Reporting tool prints out reports (in plain text) based on the data in a database, which contain information about the articles on a newspaper site. This reporting tool is a Python program using the psycopg2 module to connect to the database.
This program will run from the command line. It won't take any input from the user. Instead, it will connect to that database, use SQL queries to analyze the log data, and print out the answers to some questions.
1. What are the most popular three articles of all time? Which articles have been accessed the most?
2. Who are the most popular article authors of all time? That is, when you sum up all of the articles each author has written, which authors get the most page views?
3. On which days did more than 1% of requests lead to errors?
The news database already has three tables:
- The authors table includes information about the authors of articles. It has three columns: id, bio, name.
- The articles table includes the articles themselves. It has seven columns: id, time, body, lead, slug, title, author.
- The log table includes one entry for each time a user has accessed the site. Which has six columns: id, time, status, method, ip, path.
This project makes use of a Linux-based virtual machine (VM). You need to have installed:
- Python: I used Python 3, which can be downloaded here.
- VirtualBox: For this project I used VirtualBox 5.1.38. This tool can be donwloaded here. Currently (October 2017), the supported version of VirtualBox to install is version 5.1. Newer versions do not work with the current release of Vagrant.
- Vagrant: Vagrant is the software that configures the VM and lets you share files between your host computer and the VM's filesystem. You can download the 2.2.0 version of this tool in this link.
You'll need to use a Unix-style terminal on your computer. If you are using a Mac or Linux system, your regular terminal program will do just fine. On Windows, we recommend using the Git Bash terminal that comes with the Git software. If you don't already have Git installed, download Git from git-scm.com.
You can download and unzip this file: FSND-Virtual-Machine.zip. Alternately if you are familiar with GitHub, you can use Github to fork and clone the repository (https://github.com/udacity/fullstack-nanodegree-vm).
This will give you a directory called FSND-Virtual-Machine. It may be located inside your Downloads folder.
Alternately, you can use Github to fork and clone the repository https://github.com/udacity/fullstack-nanodegree-vm.
This will give you the PostgreSQL database and support software needed for this project.
From your terminal, inside the vagrant subdirectory, run the command vagrant up. This will cause Vagrant to download the Linux operating system and install it.

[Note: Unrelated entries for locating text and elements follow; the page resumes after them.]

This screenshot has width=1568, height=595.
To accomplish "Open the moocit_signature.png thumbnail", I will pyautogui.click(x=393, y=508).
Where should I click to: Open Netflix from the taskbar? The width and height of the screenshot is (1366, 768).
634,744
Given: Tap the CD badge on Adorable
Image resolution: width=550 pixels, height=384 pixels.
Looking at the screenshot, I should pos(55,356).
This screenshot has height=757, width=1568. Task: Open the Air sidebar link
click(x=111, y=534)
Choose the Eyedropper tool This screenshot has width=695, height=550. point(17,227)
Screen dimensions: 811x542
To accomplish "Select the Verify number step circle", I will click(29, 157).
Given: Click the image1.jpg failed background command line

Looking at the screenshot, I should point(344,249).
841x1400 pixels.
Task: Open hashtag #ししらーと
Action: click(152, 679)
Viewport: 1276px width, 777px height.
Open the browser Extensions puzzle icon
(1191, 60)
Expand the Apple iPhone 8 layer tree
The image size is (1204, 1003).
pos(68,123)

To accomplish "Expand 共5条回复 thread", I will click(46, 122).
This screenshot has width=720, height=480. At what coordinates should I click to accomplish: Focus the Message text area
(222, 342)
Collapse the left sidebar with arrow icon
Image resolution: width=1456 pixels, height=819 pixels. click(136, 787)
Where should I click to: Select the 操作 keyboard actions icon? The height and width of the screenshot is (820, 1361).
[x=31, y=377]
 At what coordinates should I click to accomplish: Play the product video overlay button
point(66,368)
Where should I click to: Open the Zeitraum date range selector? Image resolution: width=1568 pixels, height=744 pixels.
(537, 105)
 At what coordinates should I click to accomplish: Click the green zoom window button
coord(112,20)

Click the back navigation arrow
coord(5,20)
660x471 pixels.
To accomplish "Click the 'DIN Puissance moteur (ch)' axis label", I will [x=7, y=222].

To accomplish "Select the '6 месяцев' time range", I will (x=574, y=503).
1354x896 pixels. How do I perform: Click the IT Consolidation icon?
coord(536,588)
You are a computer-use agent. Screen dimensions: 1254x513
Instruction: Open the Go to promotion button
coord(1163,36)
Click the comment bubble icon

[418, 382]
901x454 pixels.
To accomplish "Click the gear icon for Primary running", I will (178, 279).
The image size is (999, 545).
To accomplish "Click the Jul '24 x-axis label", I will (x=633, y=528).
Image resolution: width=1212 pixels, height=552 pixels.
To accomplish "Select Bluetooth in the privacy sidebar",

This may take quite a while (many minutes) depending on how fast your Internet connection is.
When vagrant up is finished running, you will get your shell prompt back. At this point, you can run vagrant ssh to log in to your newly installed Linux VM!
The data that the database will use is in the newsdata.sql. This file can be downloaded here. You will need to unzip this file after downloading it. The file inside is called newsdata.sql. Put this file into the vagrant directory, which is shared with your virtual machine.
Then, you need to load the data. In order to do that, you need to be logged on your linux session by running vagrant up and then vagrant ssh, inside the vagrant directory. After that you need to run:
psql -d news -f newsdata.sql
Running this command will connect to the installed database and create the tables with their respective data.
The python file reporter_tool.py
must be put in the vagrant directory.
Before run the code, we need to create the views used in this project. So that, you need to be logged on the linux session by running vagrant up and vagrant ssh inside the vagrant directory on your terminal. Then, You need to run psql news to connect to the database. Finally, you need to run the SQL statements for both views, which is described in the final part of this documentation.
You can open a new linux session or used the existent one from the previous step. If choose the last one, you need to exit from the news database -run ctrl + d-, then cd into the directory where you have the python file and run:
python reporter_tool.py
After that step, you will be able to see the answers for every question clearly printed out.
Basically, our code consist of three parts:
- The firts one, which will connect our code to the database
- The second one, which will execute three single queries for each question.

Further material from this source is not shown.